What is wrong here? Are my assumptions and theory wrong, or am I making an algebraic mestake?

Thanks!

 

[JStephen]

Are you checking stress at the inside of the wall? (IE, Roark's "Maximum stress"?)

 

[DBCox]

JStephen,

Yes, I am checking at the inside.

This brings up another question. I thought the max stress occured at the outer wall, not the inner wall. The outer wall seems reasonable because the strain has to be greater on the outside wall.

 

[iainuts]

I'd assume that when you use the Barlow equation, you're using the OD or outside radius as opposed to the ID or inside radius. The use of the OD is debatable, since it could be considered overly conservative.

If you do a freebody on the cross section (ie: draw a pair of annular circles on a paper) and then show the X component of the pressure (ie: show arrows pointing horizontal to represent the X component of pressure) then you probably realize that you're only putting those arrows on the ID of the tube. The equation for the freebody you just created would be the Barlow equation with one difference, the OD would become the ID.

Try that and see if it doesn't clear up the discrepancy between the thick wall equation and Barlow equation.

Also, because pressure causes compressive stress on the ID and not the OD, the ID is going to have the higher total stress, not OD.

 

[JStephen]

The limiting case of a thickwalled cylinder would be a hole drilled in a semi-infinite body, which still has stress at the hole, decreasing to zero at distance.

If a thick-wall cylinder is moved radially outward by a uniform amount, the change in circumference is the same at inside and outside. But the inside circumference is less to begin with, so strain is higher there. Additionally, due to radial strain through the wall, the radial deformation at the inside should be less than the radial deformation at the outside surface.

 

[athomas236]

Is there any reason why you are not using the formula from a pressure vessel design code such as ASME Section VIII ?

Regards,

athomas236

 

[DBCox]

iainuts,

I am not sure I agree that the stress at the inside wall would be greater because that is where the pressure acts. I agree that the compressive forces due to the pressure would be higher there, but, typically the highest stress is along the circumference of the tube; hoop stress.

JStephen's point about the limit with a hole in an infinite body makes sense to me, but again, only for the compressive stresses due to the pressure, not the hoop stresses. I am afraid I don't follow you on radial strain.
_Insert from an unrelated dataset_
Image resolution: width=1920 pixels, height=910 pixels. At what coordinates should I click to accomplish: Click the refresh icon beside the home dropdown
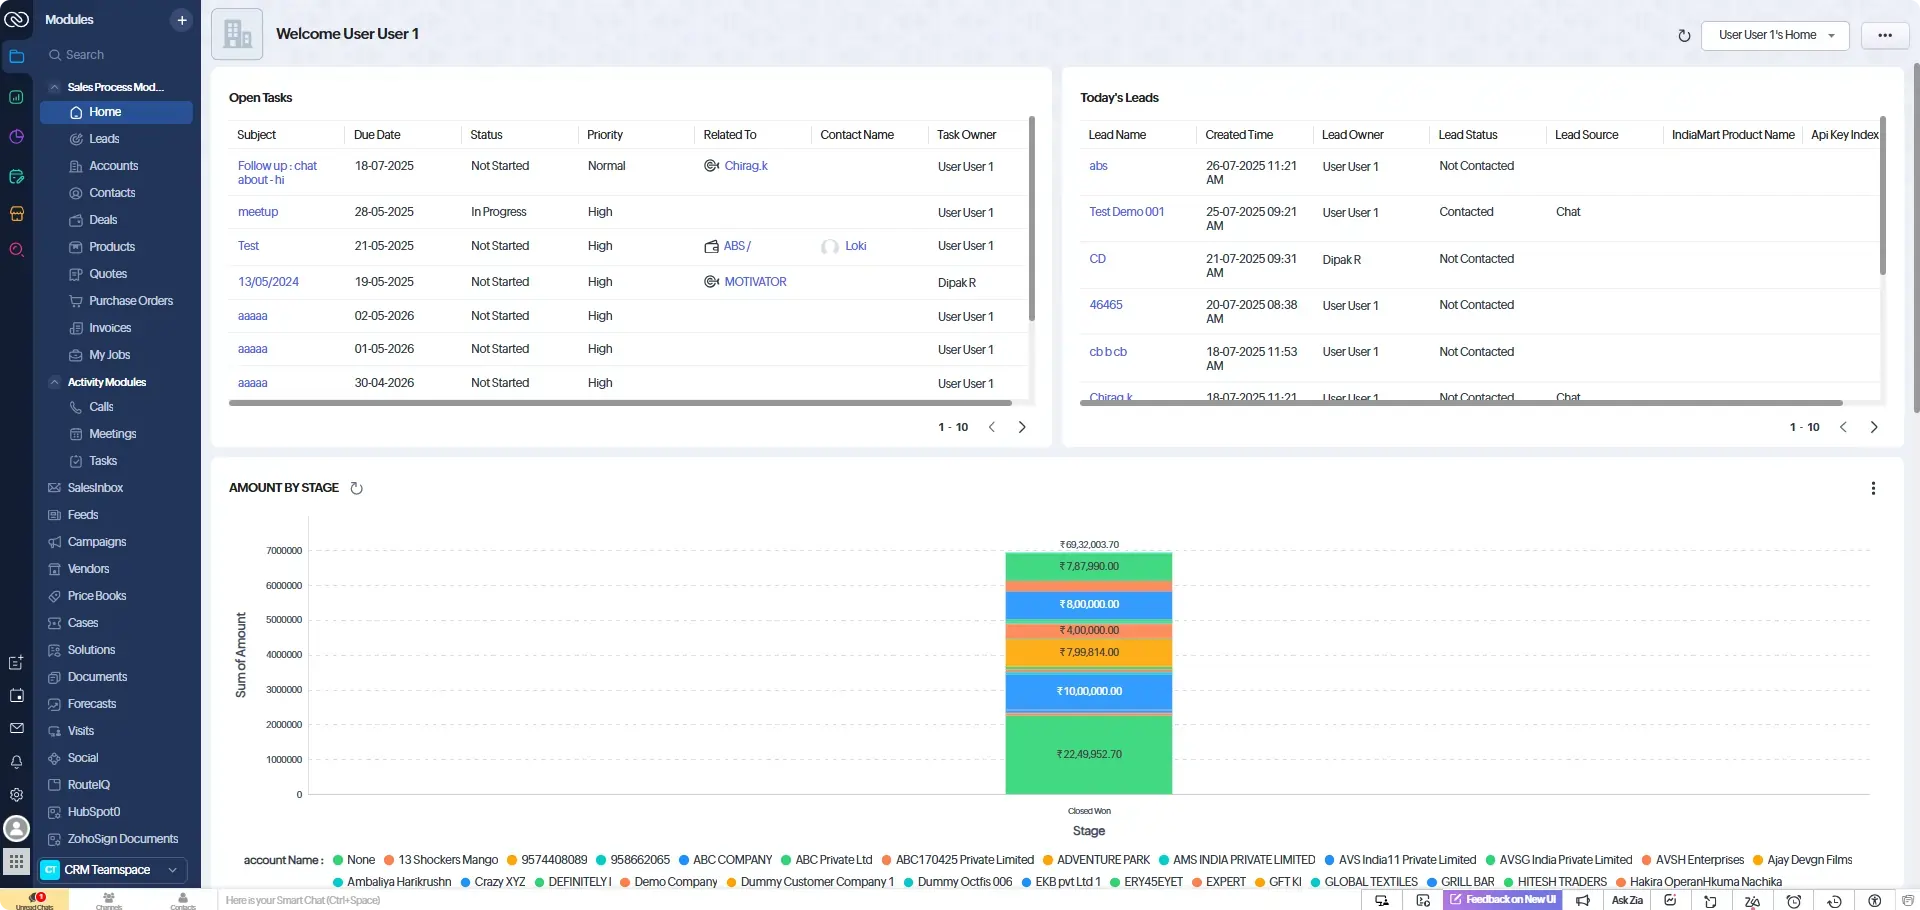click(x=1684, y=35)
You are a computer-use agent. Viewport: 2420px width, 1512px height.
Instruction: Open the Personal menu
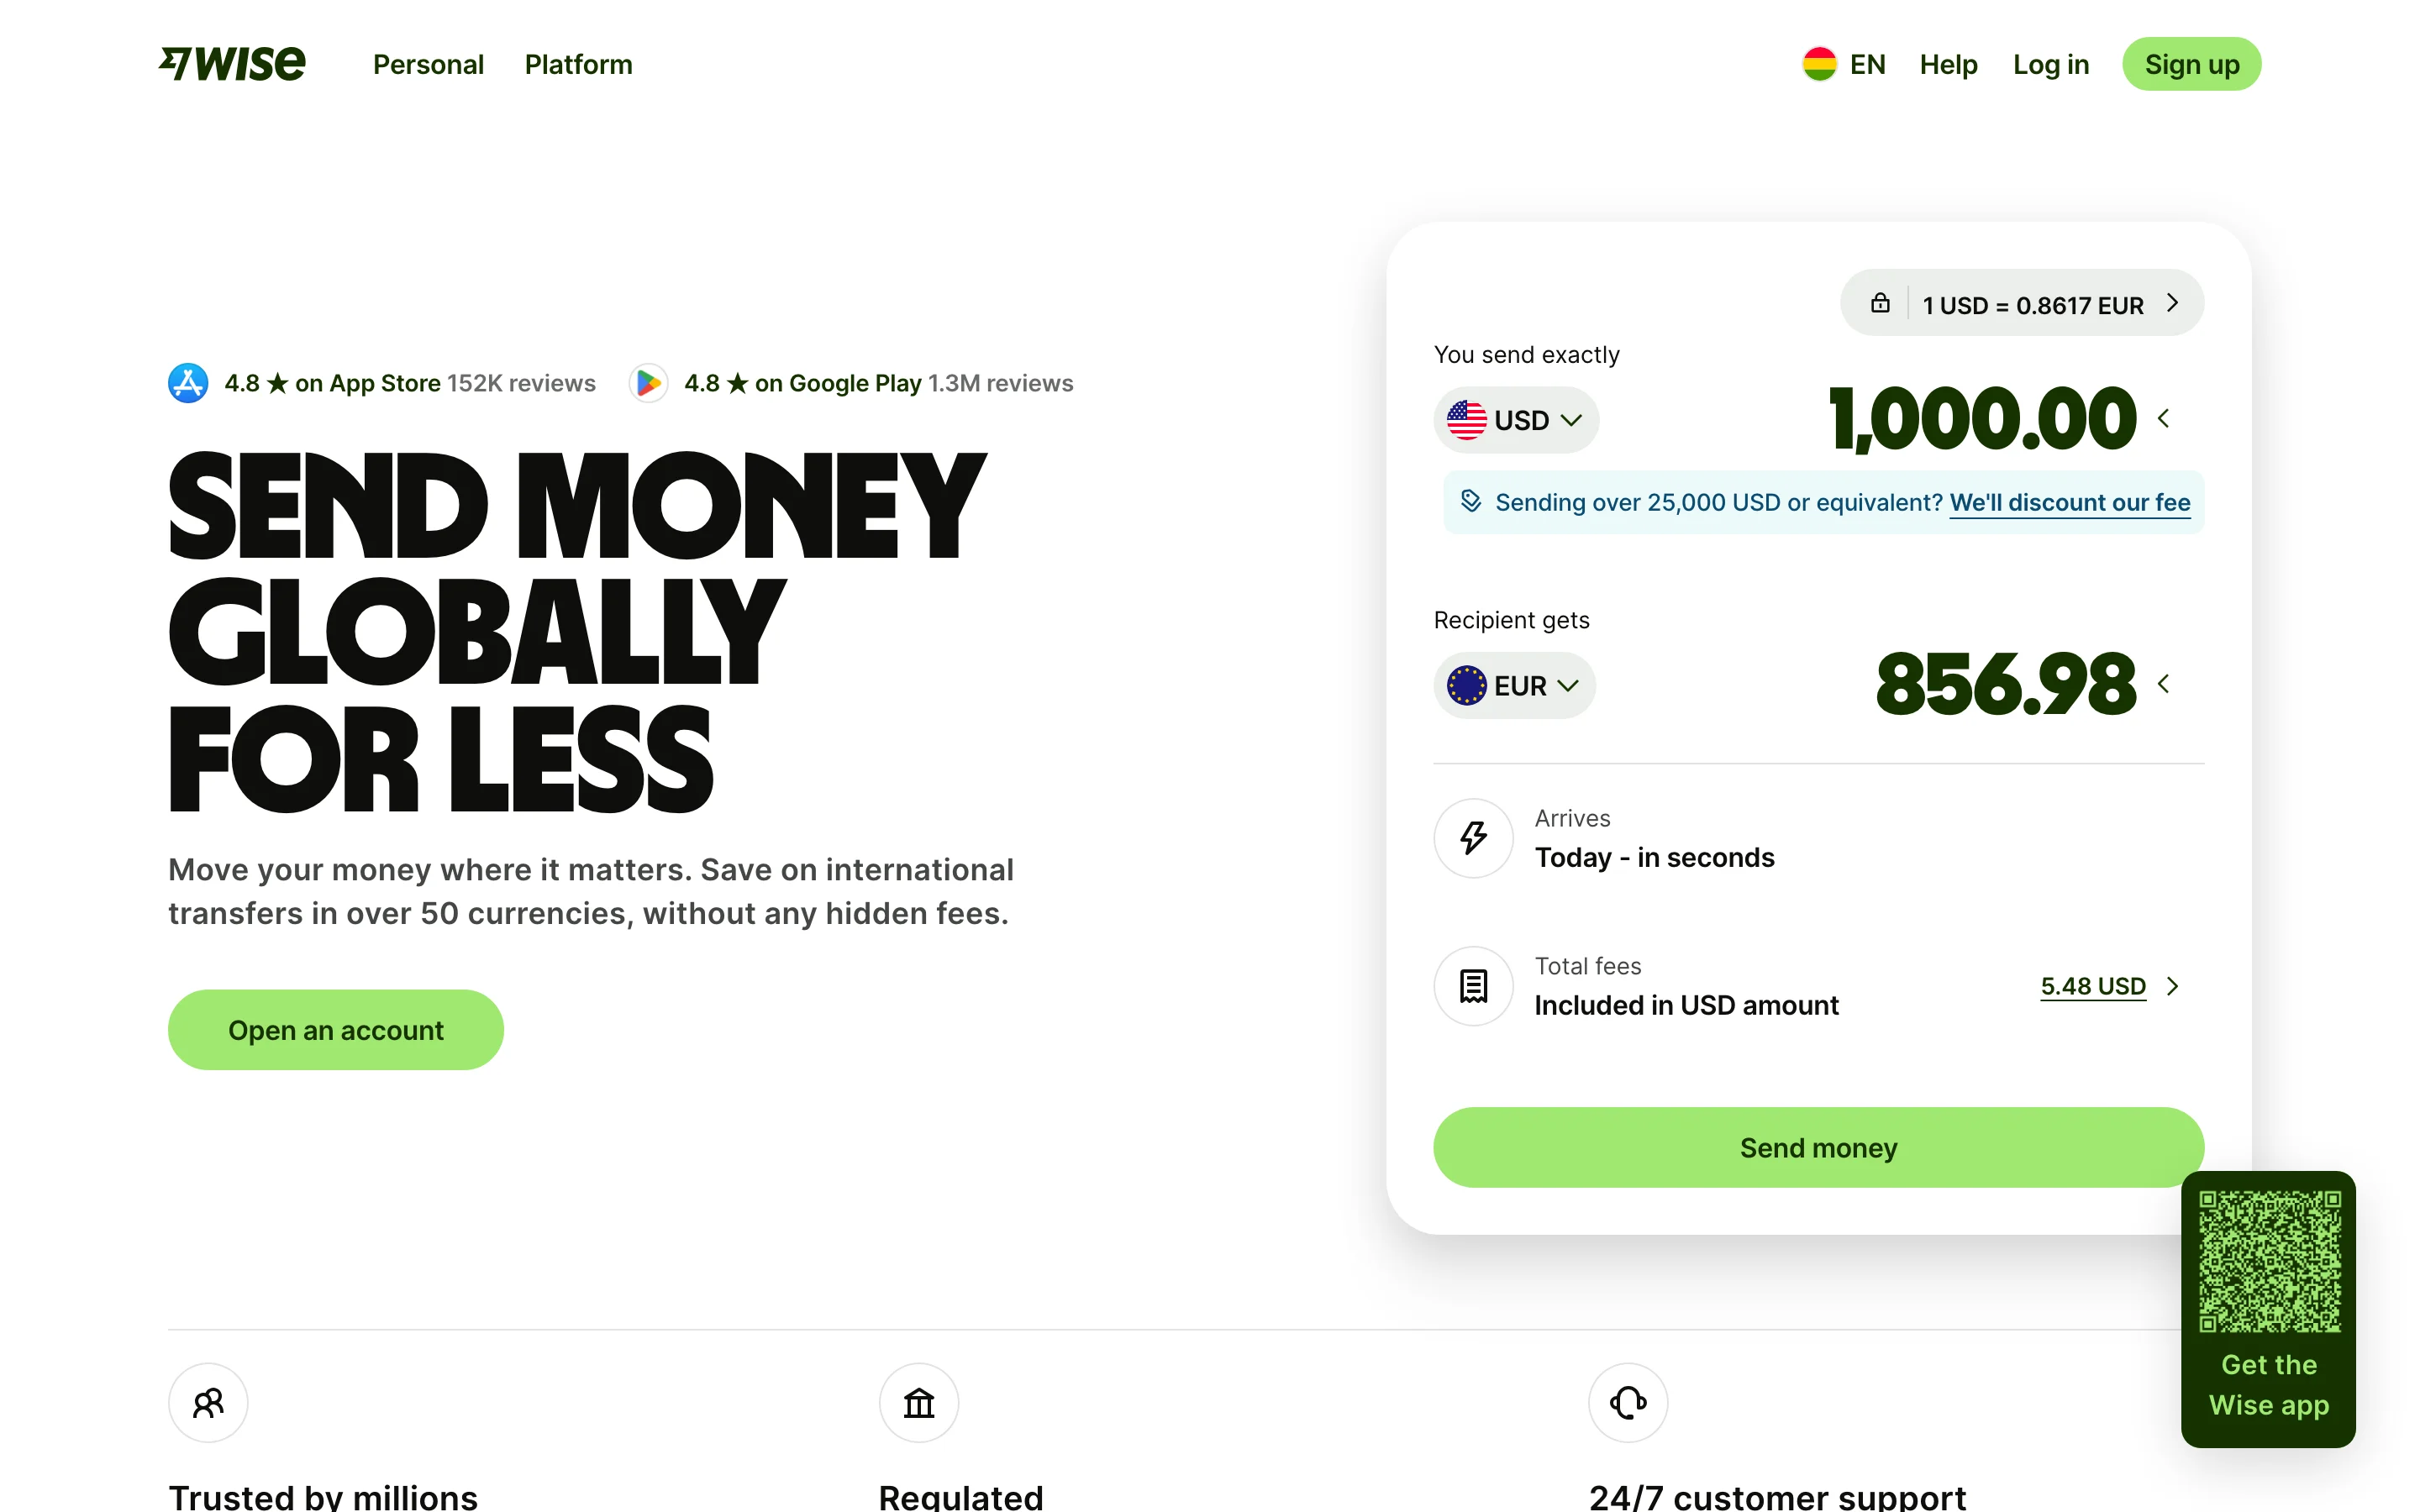coord(428,65)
athomas236, I am using Roark because I have it here. I will eventually have several methods, including ASME's and compare them all. I am not the type to blindly accept a regulatory body's equations without verifying them. Not that they are wrong, but they tend to derive them for their purposes and the Roark seems like it is a more universal method. I try not to use regulatory body equations unless I am submitting calculations for ASME approval, or whoever the body is who would approve it. I mostly deal with DNV and ABS, and use there equs for the jobs they approve, but I don't trust the calcs without seeing a derivation, or at least some sort of explanation. We run our own calcs first, then verify they meet ABS or DNV requirements.

 

[CoryPad]

blakrapter,

Could you explain your loading conditions?

Regards,

Cory

Please see FAQ731-376 for tips on how to make the best use of Eng-Tips Fora.

 

[iainuts]

Just a clarification. For cylindrical vessels, there is a radial component of stress and a tangential component of stress which are orthogonal to each other. The tangential component is the hoop stress. Orthogonal to the hoop stress is the compressive radial stress created by the pressure pushing outward on the material which is equal to internal pressure on the ID and zero on the OD. The principal stress can then be found to be a combination of these two stresses, which is a maximum on the ID and a minimum on the OD.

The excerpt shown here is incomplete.